Field
The described technology generally relates to an image signal modifying device and an image signal modifying method.
Description of the Related Technology
Liquid crystal displays generally include two display panels on which field generating electrodes are formed and a liquid crystal layer interposed therebetween. Typically, liquid crystal displays operate by applying a voltage to the field generating electrodes to generate an electric field in the liquid crystal layer in order to adjust the configuration of liquid crystal molecules and control the polarization of the incident light in order to display images.
Liquid crystal displays generally include pixels having a switching element such as a thin film transistor (TFT) and a display panel which is controlled by display signal lines such as gate lines and data lines. The thin film transistor serves as a switching element which either transmits a data voltage from the data line to the pixel or blocks the data voltage in accordance with a gate signal received from the gate line.
A liquid crystal capacitor generally includes a pixel electrode and a common electrode and a liquid crystal layer disposed between the two electrodes functions as a dielectric material. A data voltage is applied to the pixel electrode and a common voltage is applied to the common electrode to apply a charging voltage (also referred to as a pixel voltage) across the liquid crystal capacitor. The arrangement of the liquid crystal molecules in the liquid crystal layer is based on the magnitude of the pixel voltage and determines the polarization of light passing through a liquid crystal layer. The change in the polarization affects a change in the transmittance of light through a polarizer attached to the liquid crystal display and thus the luminance of the pixels may be controlled to reflect the gray level of an image signal.

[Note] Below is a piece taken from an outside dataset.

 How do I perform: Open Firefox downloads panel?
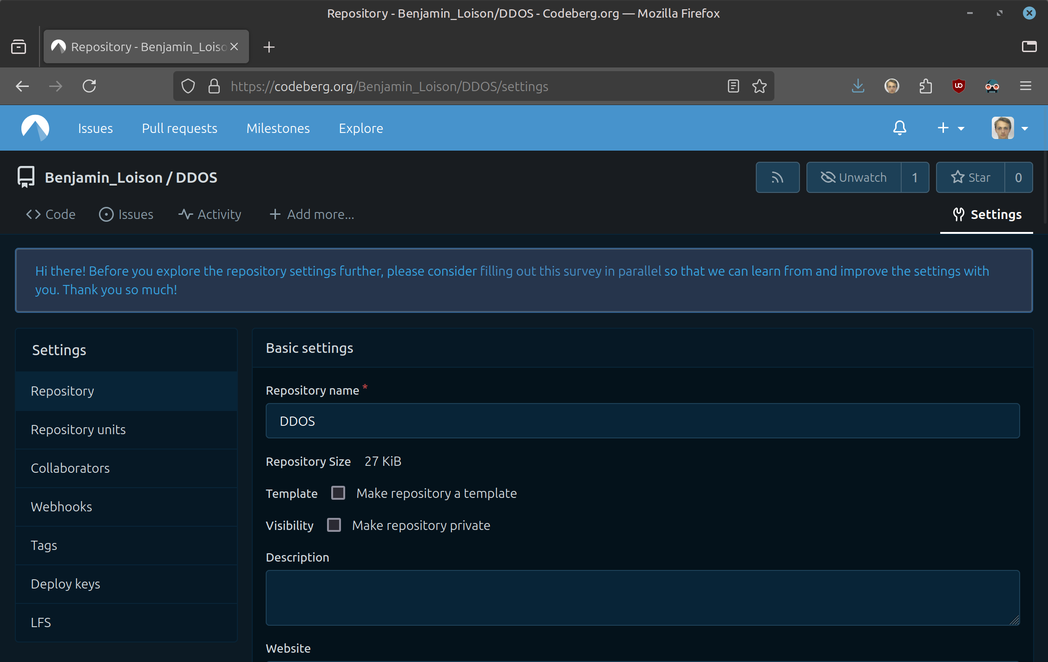coord(858,86)
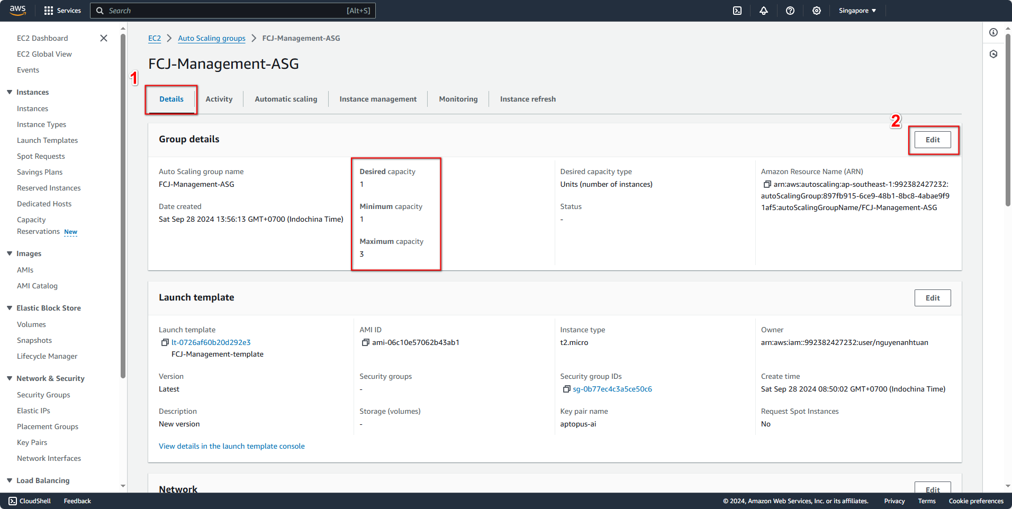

However, the response speed of the liquid crystal molecules is relatively slow, since it takes time to reach a desired pixel voltage in the liquid crystal capacitor, it will also take time to reach the desired luminance. Therefore, when the difference between the target voltage and the previous voltage applied to the liquid crystal capacitor is large, the voltage applied to the liquid crystal capacitor may not reach the target voltage while the switching element is turned on.

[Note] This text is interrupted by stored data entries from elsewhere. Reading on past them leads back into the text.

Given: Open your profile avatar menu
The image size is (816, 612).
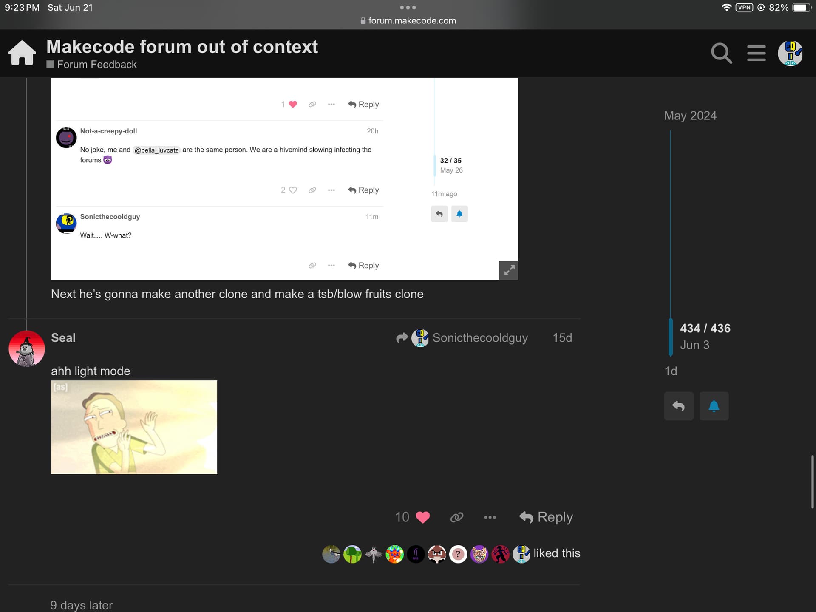Looking at the screenshot, I should point(790,54).
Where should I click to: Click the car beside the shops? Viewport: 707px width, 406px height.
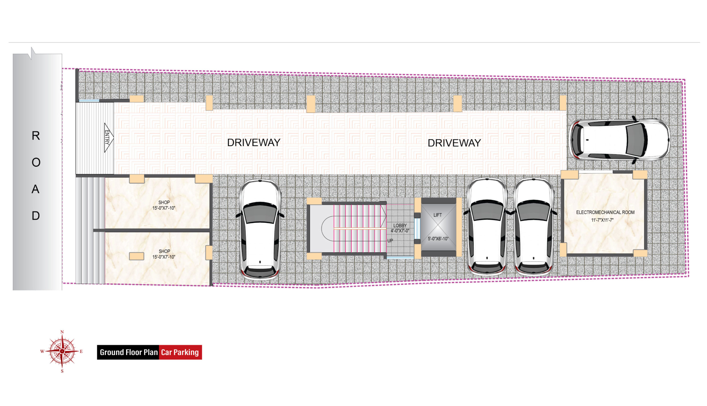pos(260,229)
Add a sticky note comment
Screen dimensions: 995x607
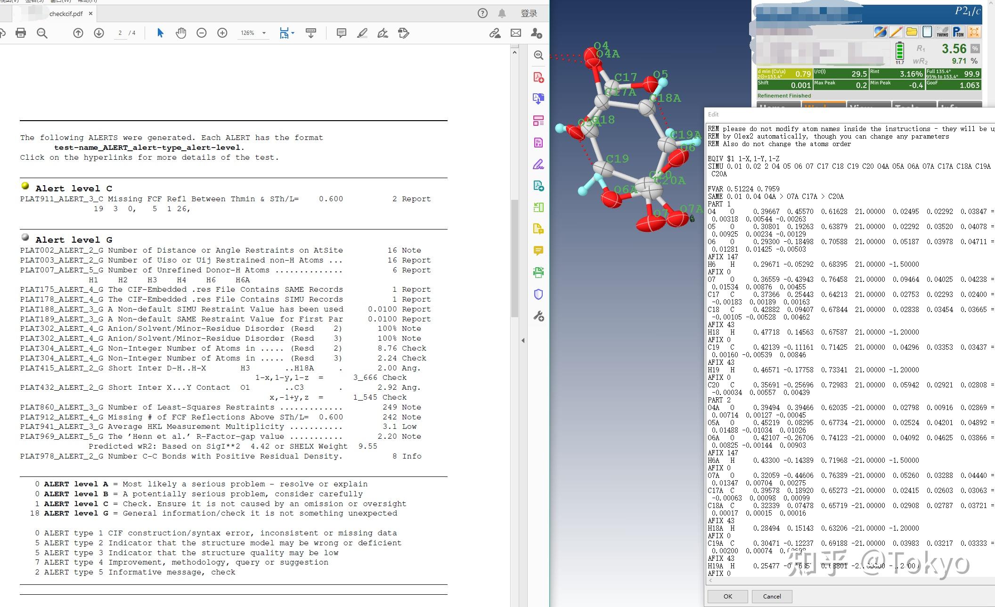coord(342,33)
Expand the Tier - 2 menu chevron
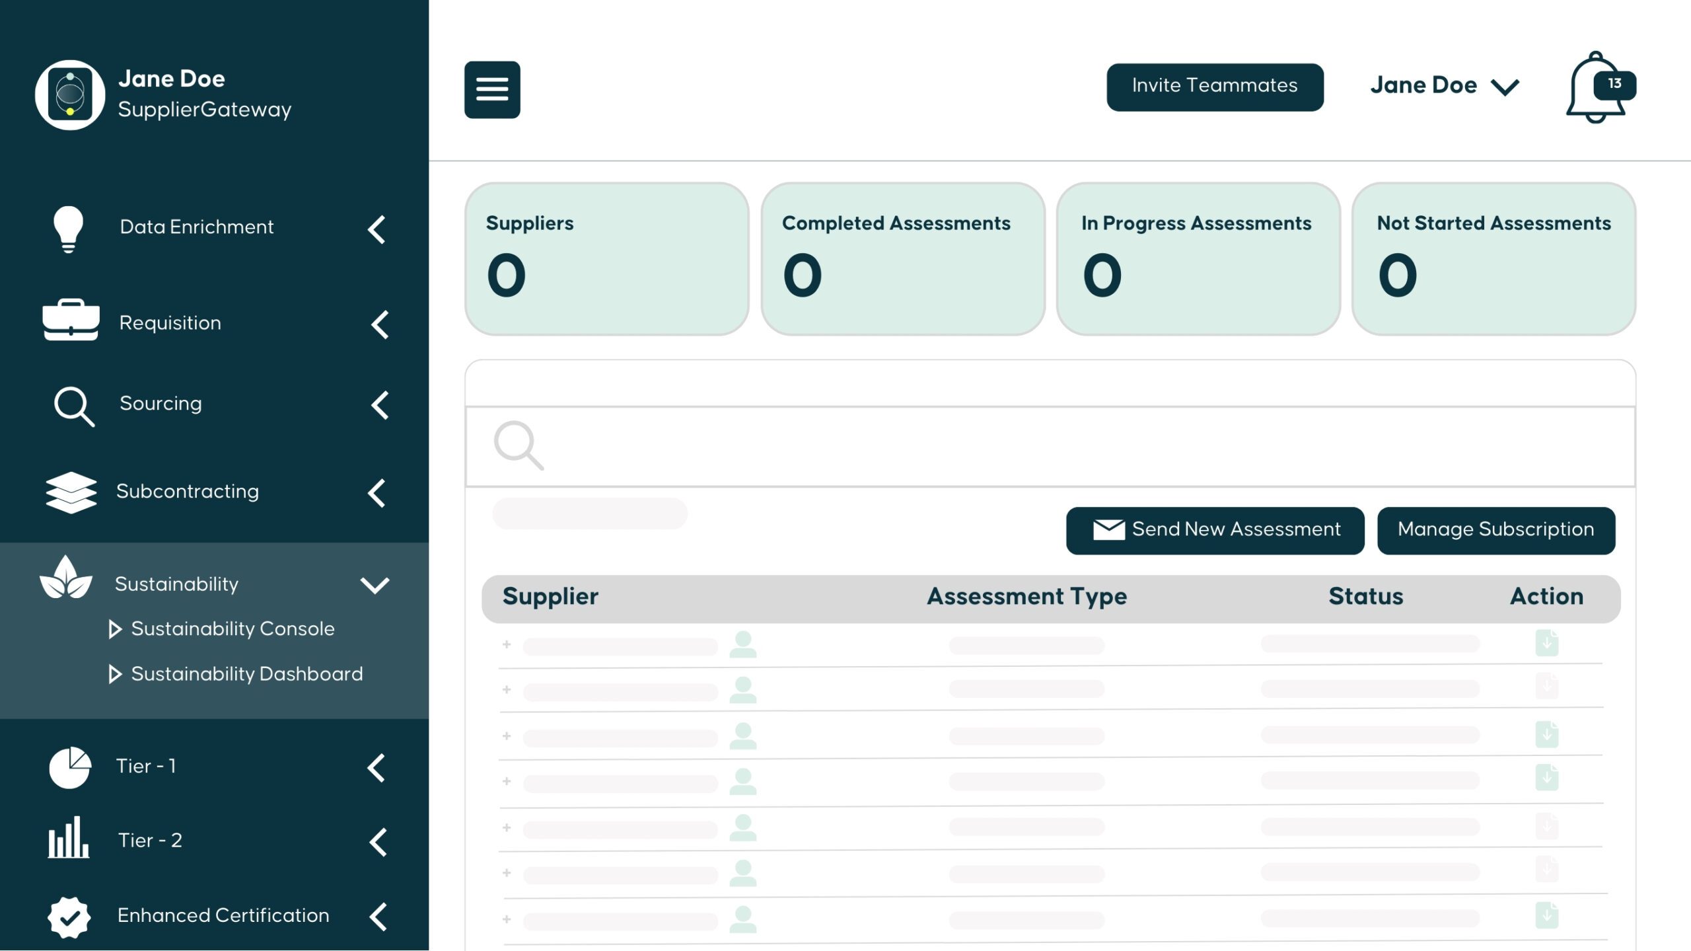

One method to improve the response speed of the liquid crystal without changing its physical properties is a dynamic capacitance compensation (DCC, hereinafter referred to as DCC) method. The DCC method uses the fact that when the voltage at both ends of the liquid crystal capacitor is increased, the charging speed is increased. Therefore, the data voltage applied to the pixel (the difference between the data voltage and the common voltage, for convenience, the common voltage is assumed to be zero) is set to be higher than the target voltage, shortening the time required for the voltage in the liquid crystal capacitor to reach the target voltage.

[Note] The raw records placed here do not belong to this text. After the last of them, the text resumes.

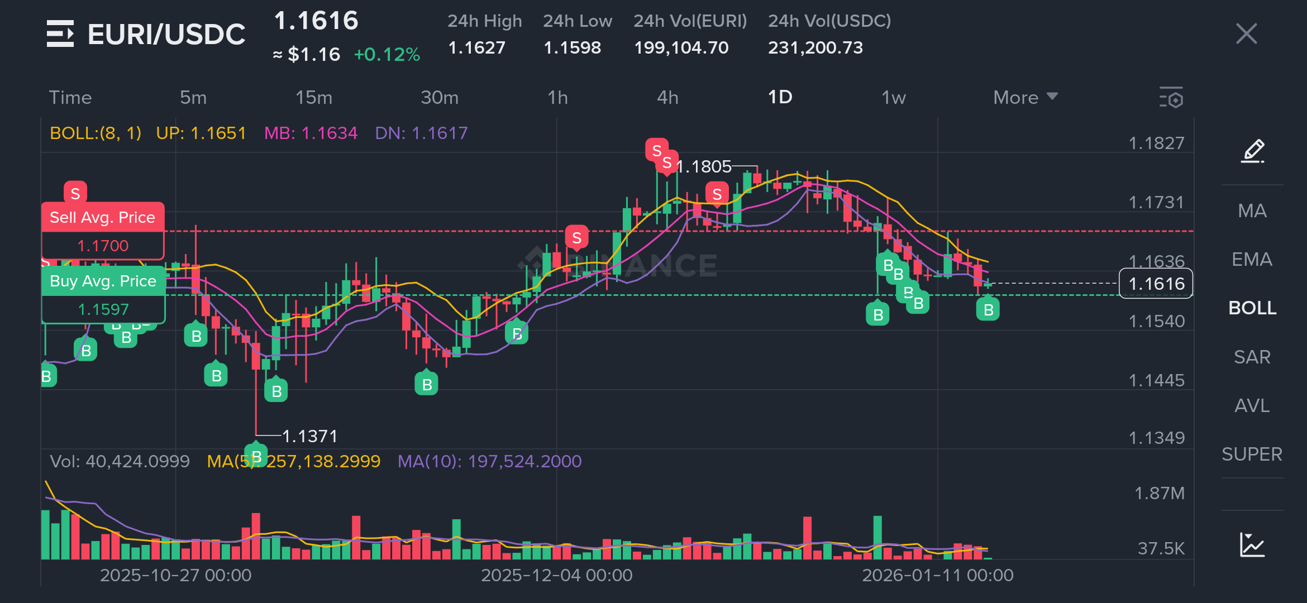This screenshot has height=603, width=1307.
Task: Open the trading pair list menu icon
Action: [60, 34]
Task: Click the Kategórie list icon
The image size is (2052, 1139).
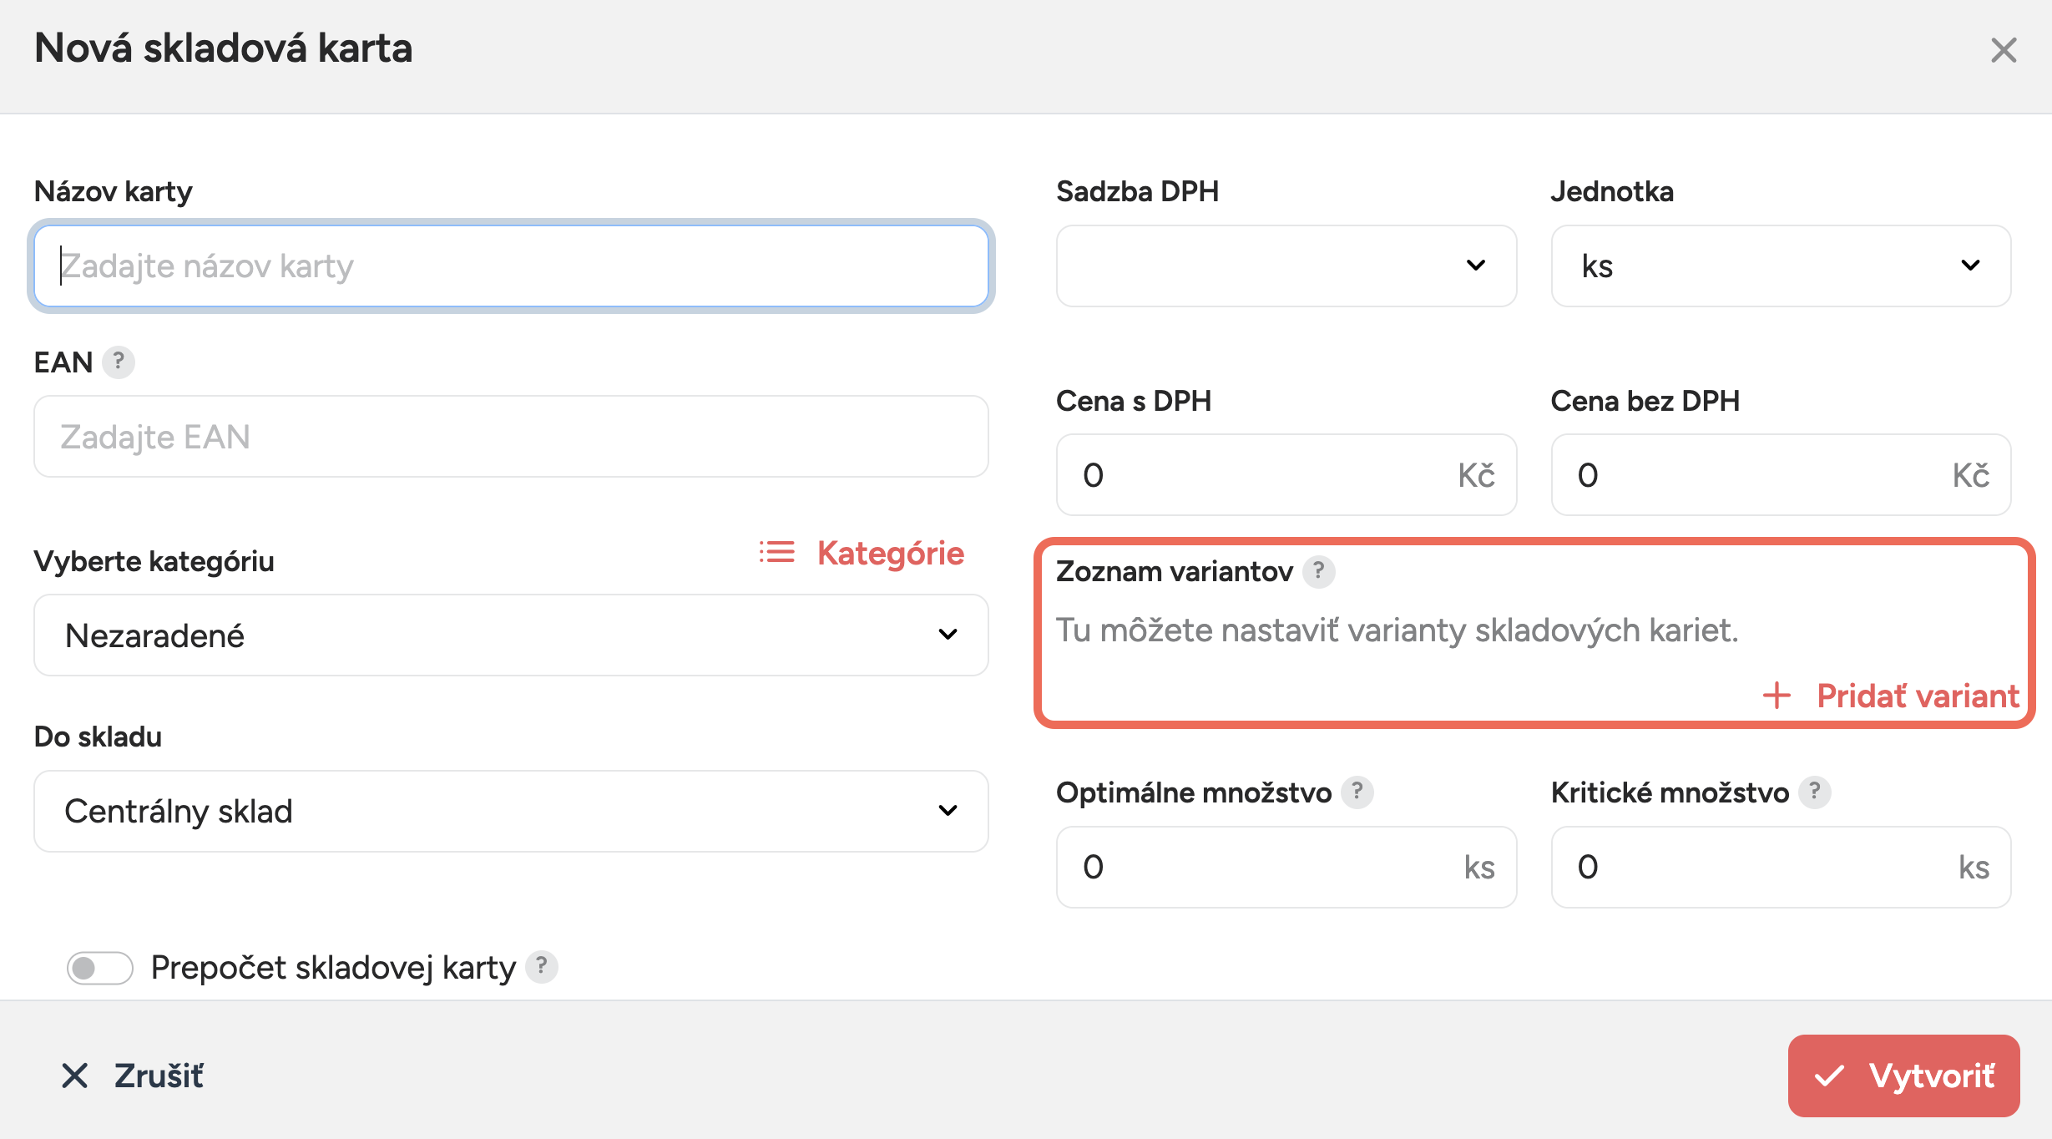Action: (x=776, y=553)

Typically, DCC processing is performed on the image signal after performing adaptive color correction (ACC, hereinafter abbreviated as ACC). However, when a pixel is overdriven from a low gray level to a high gray level, the ACC lookup table (LUT, hereinafter referred to as LUT) is changed during the ACC processing. In this case, if a predetermined DCC LUT is used, it is difficult to precisely control the desired gray level.
Accordingly, if the ACC LUT is changed, there is a need for a device and a method which modifies the data of the DCC LUT in accordance with the change.
The above information disclosed in this Background section is only intended to facilitate understanding of the background of the described technology and therefore it may contain information that does not form the prior art that is already known in this country to a person of ordinary skill in the art.